Discovery Safely In Orbit Following Flawless Launch

14-Day Mission Begins

ANN REALTIME UPDATE 10.23.07 1315 EDT: NASA tells ANN the crew of STS-120 is safely in orbit, and on their way to the International Space Station following a flawless liftoff from NASA's Kennedy Space Center in Florida.

During the 14-day mission, designated STS-120, Discovery's crew will continue construction of the space station with the installation of the Harmony connecting module, also known as Node 2. The crew, led by Commander Pam Melroy, will conduct five spacewalks during the mission, four by shuttle crew members and one by the station's Expedition 16 crew.

Discovery is scheduled to dock to the station Thursday.

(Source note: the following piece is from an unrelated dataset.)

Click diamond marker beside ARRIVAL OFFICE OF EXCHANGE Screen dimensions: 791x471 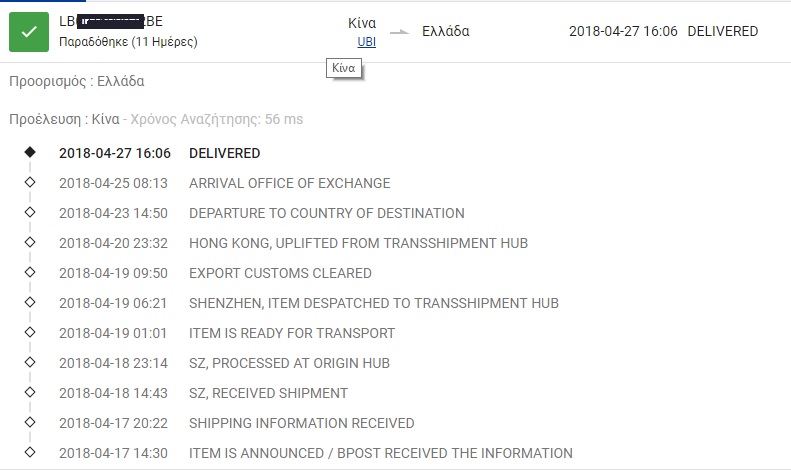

NASA engineers will now study images of the shuttle's external fuel tank throughout the launch, to determine whether any significant chunks of insulating foam broke free of the tank during launch. STS-120 is the first mission to fly a tank modified to prevent ice buildup in key areas.

Those modifications -- designed to reduce ice-buildup along pipework feeding supercooled oxygen and hydrogen to the shuttle's three main engines -- did not prevent a worrisome chunk of ice from forming towards the bottom of the tank hours before launch. NASA ruled the ice had dissipated enough by launch time to not pose a safety threat.

Original Reports

1145 EDT: "Hoisting Harmony to the heavens." That's how NASA's shuttle launch director Mike Leinbach summarized Tuesday morning's launch of the shuttle Discovery, as it sped towards a rendezvous with the International Space Station.

Discovery lifted off from the launch pad right on time, at 1138 EDT. The weather, which was a concern with just a 40 percent chance of favorable conditions at launch time, proved to be a non-issue as the orbiter rocketed into the sunny Florida skies.

Discovery and its seven astronauts will add a new module called Harmony to the orbiting laboratory during the STS-120 mission. They will also reposition a station segment already in orbit and crew member Dan Tani will move into the space station for a long-duration mission.

Discovery is scheduled to land at Kennedy following the 14-day mission.

1100 EDT: With just under 40 minutes to go before launch, technicians working at Launch Pad 39A at NASA's Kennedy Space Center in Florida have closed the hatch leading into space shuttle Discovery's crew compartment.

The shuttle's seven astronauts are running through pre-launch tests and checks. Technicians are putting the finishing touches on the white room itself so it can safely fold away from Discovery in the last few minutes before launch.

The countdown is proceeding towards an 1138 EDT liftoff, with countdown set to resume, on schedule, momentarily. Weather forecasts remain less-than-favorable at launch time, although currently the skies show only scattered clouds.

STS-120, commanded by Pamela Melroy, will spend two weeks at the International Space Station, installing the Italian-built Harmony module.